Resolve non-valid ATU IDs in AFT dataset

j-hagedorn commented 7 months ago

Pasting your e-mail to track its resolution, @sdaranyi
"Hi Josh, I started to work with the AFT to exemplify on an existing corpus how things would look if people started using an existing Python workflow in Orange...:

I am using the aft.csv (21-03-25 in my folder -- pretty old, if the current version has mended the problem to be described below, please ignore this);
It has atu-Id values well beyond 2400, the upper limit of tale types in the ATU. With not even the list of Discontinued types containing identifiers between 3000-7080, I simply have no idea where Ashliman may have gotten these types from, but chances are that he used something else, not the ATU;
The column type_identifier contains strings not found in the ATU. No matches whatsoever, so again the question is if Ashliman used an older typology or his own."

sdaranyi commented 7 months ago

I have checked itnow vs the AT, there the last type is No 2411. So those numbers come from elsewhere. But we already noticed something problematic there, cf my file in the Trilogy local folder entitled 'fishy aft ids_ill matches with atu.xlsx' albeit with a much shorter list -- have you got a copy of that? Now I can see that it was discovered while you prepared Fig 1 for JOHD, and we guessed that these must be Christiansen’s tale types (Christiansen, 1992, nowhere a downloadable copy). Bingo: see the aft.xlsx (22-02-27) where in row 1192 it says: "Link to additional Fairy Cup Legends (migratory legends of Christiansen type 6045 and other stories of drinking vessels stolen from or abandoned by fairies)." This will be a good-to-know limitation.

j-hagedorn commented 7 months ago

Hey @sdaranyi I looks like this issue is resolved in the master version of the repository. From your comments above, it seems as though you may be referencing older file versions, which I'd recommend you get rid of. When I check the current datasets:

atu_df <- read_csv("https://raw.githubusercontent.com/j-hagedorn/trilogy/master/data/atu_df.csv")
aft <- read_csv("https://raw.githubusercontent.com/j-hagedorn/trilogy/master/data/aft.csv")
unmatched <- aft %>% anti_join(atu_df %>% select(atu_id,tale_name), by = "atu_id")
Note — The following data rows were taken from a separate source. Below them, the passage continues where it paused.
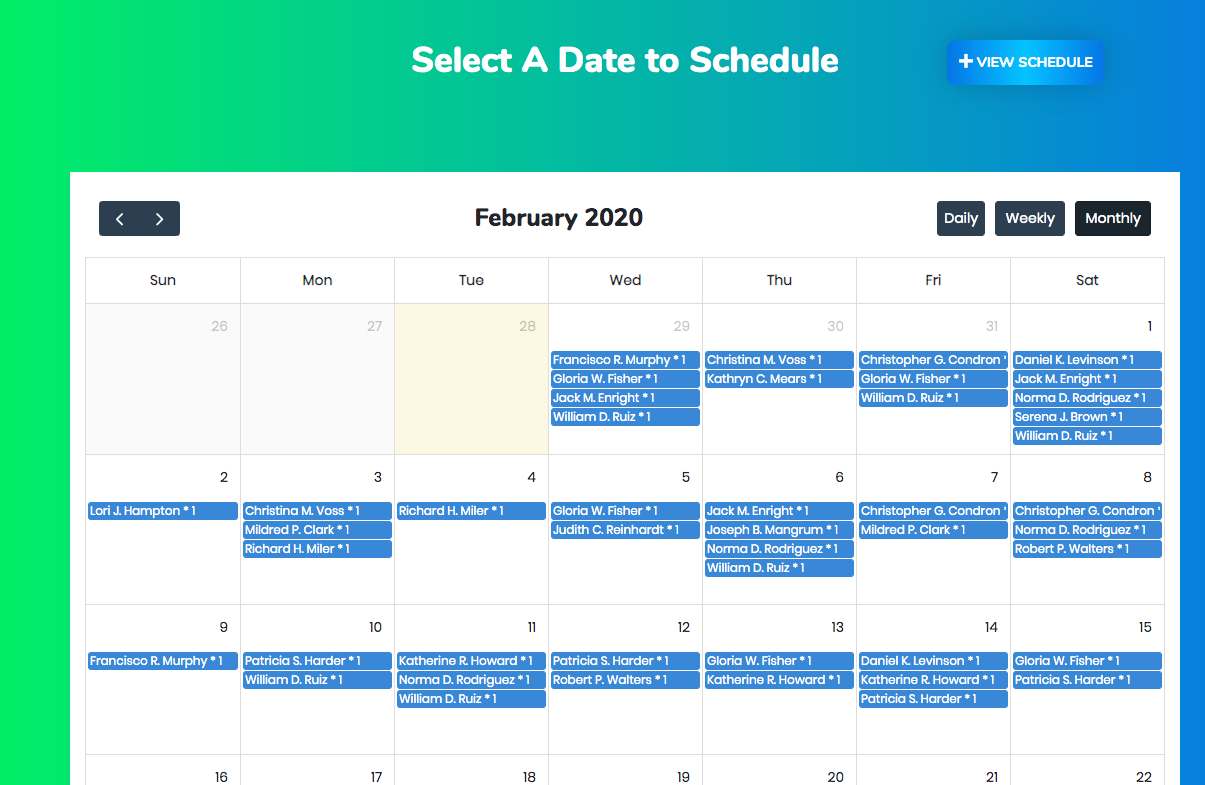The width and height of the screenshot is (1205, 785).
Task: Open Judith C. Reinhardt event on February 5
Action: (x=624, y=530)
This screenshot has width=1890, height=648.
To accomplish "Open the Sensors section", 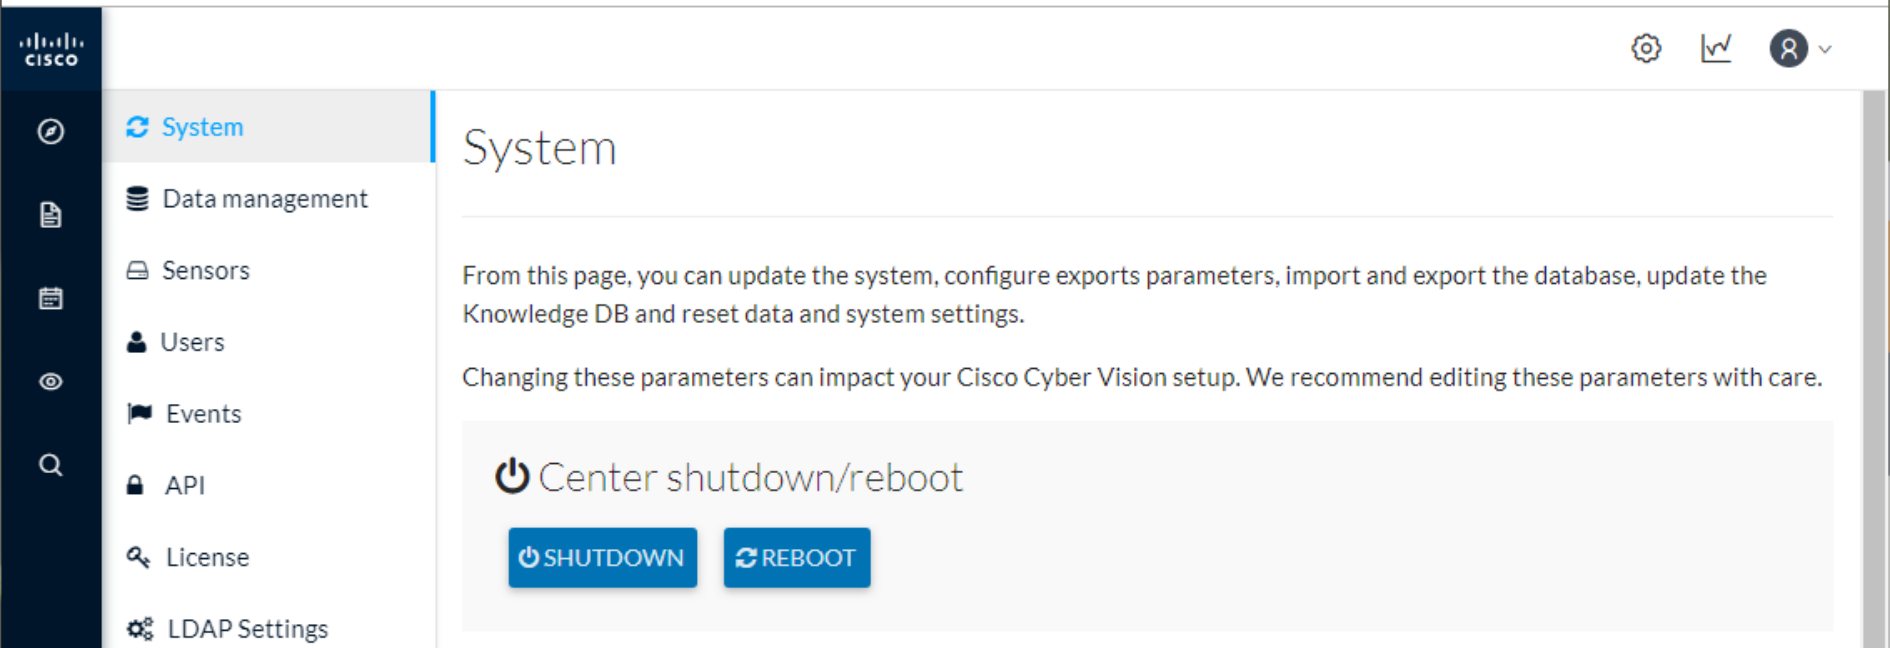I will pos(205,270).
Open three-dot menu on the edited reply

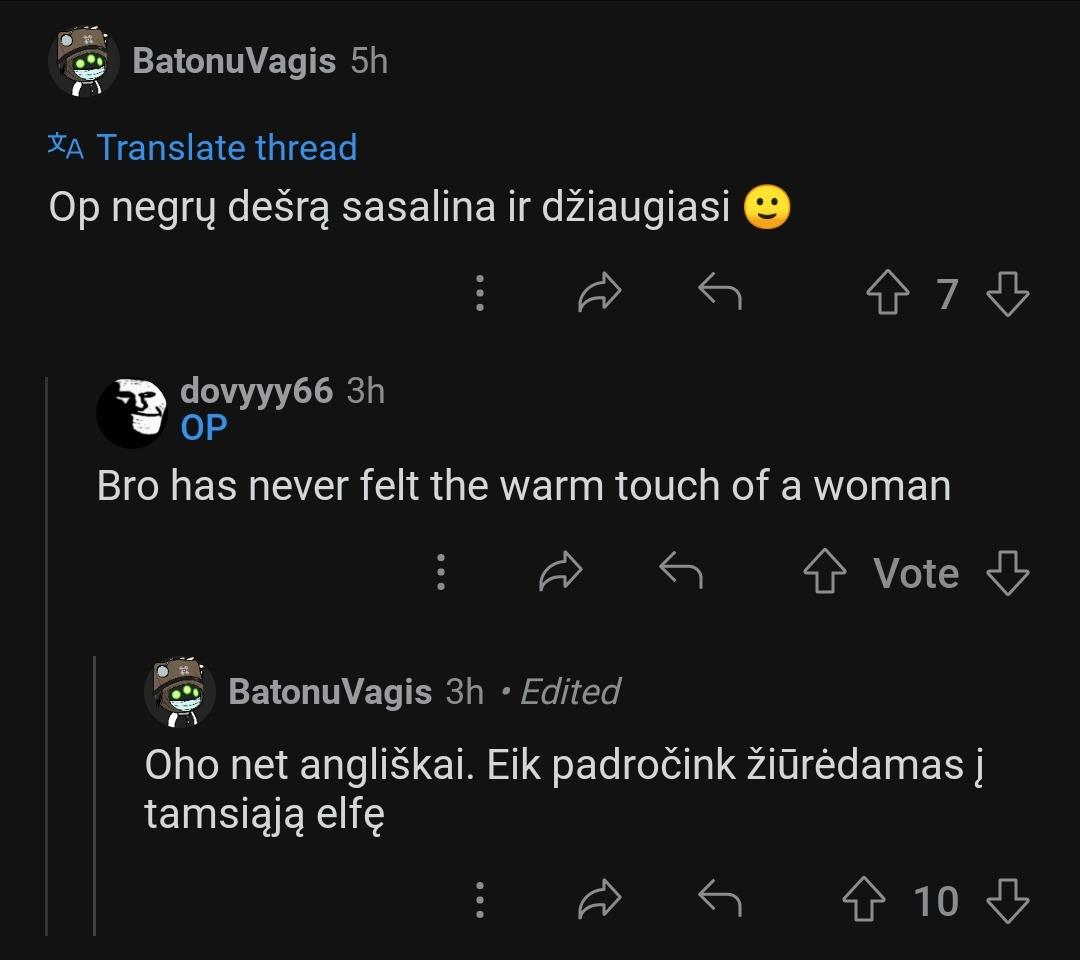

Then the number of unmatched IDs between the aft and atu_df datasets (i.e. nrow(unmatched)) = 0. So, the aft in it's published version does not contain those Christiansen references. I'm marking this issue as closed, but please let me know if you see anything else that looks odd! I'm grateful to have other eyes on these datasets for quality control.

sdaranyi commented 7 months ago

Hi Josh, thanks. I've downloaded both now. The aft.csv upon import in Excel has extra empty rows from row 1476 onwards, which could be unpleasant for processing. The atu_df.csv, on the other hand, is littered with question marks in black rombuses, see below. How can I get rid of them?

[image: image.png]

As soon as time shall permit I'll redo the respective experiments in Orange.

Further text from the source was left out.